What to produce> Skip every picture and copy only the lines from the one containing "This screenshot has height=547, width=793." to the final line of the records below.

Task inputs>

===============

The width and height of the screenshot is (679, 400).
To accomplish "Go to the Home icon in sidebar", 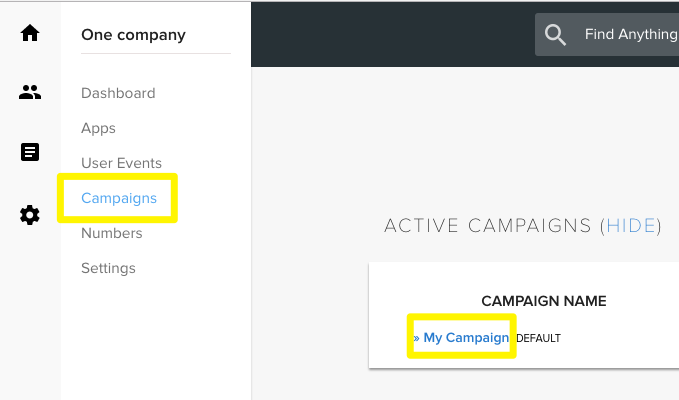I will 30,33.
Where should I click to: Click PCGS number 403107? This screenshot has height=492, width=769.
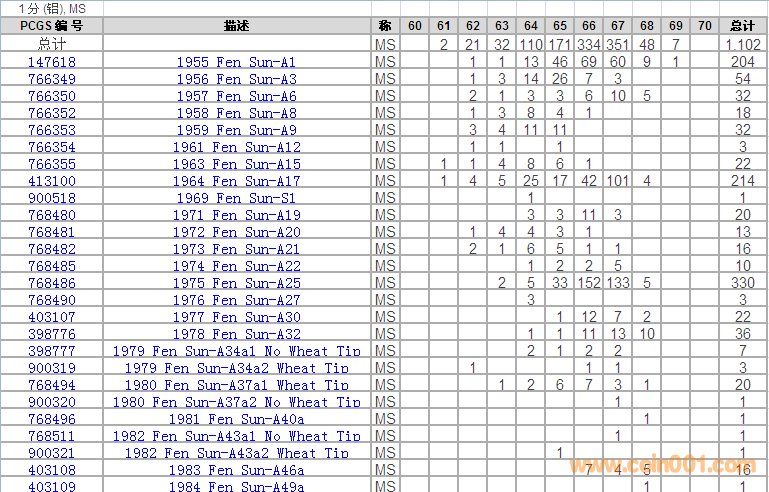[x=51, y=317]
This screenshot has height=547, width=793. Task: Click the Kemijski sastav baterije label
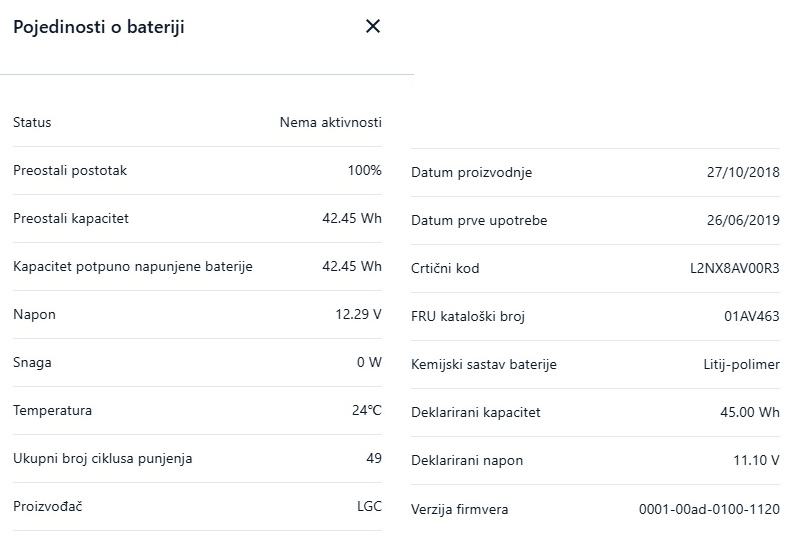(484, 364)
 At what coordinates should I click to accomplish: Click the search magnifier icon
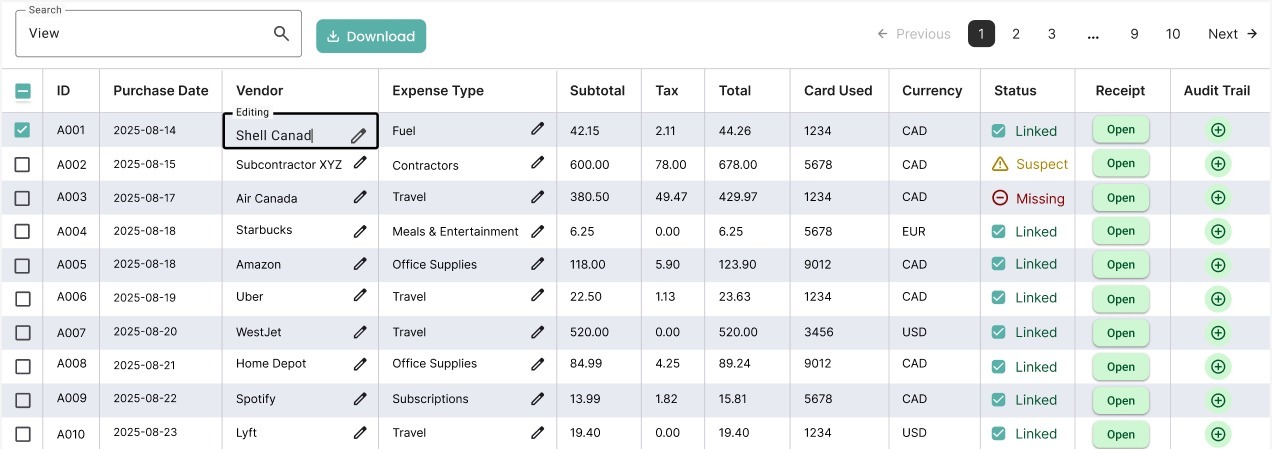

===============

Solution to the exercise>
This screenshot has height=547, width=793. Task: Click the Kemijski sastav baterije label
(484, 364)
 At what coordinates should I click to accomplish: Click the search magnifier icon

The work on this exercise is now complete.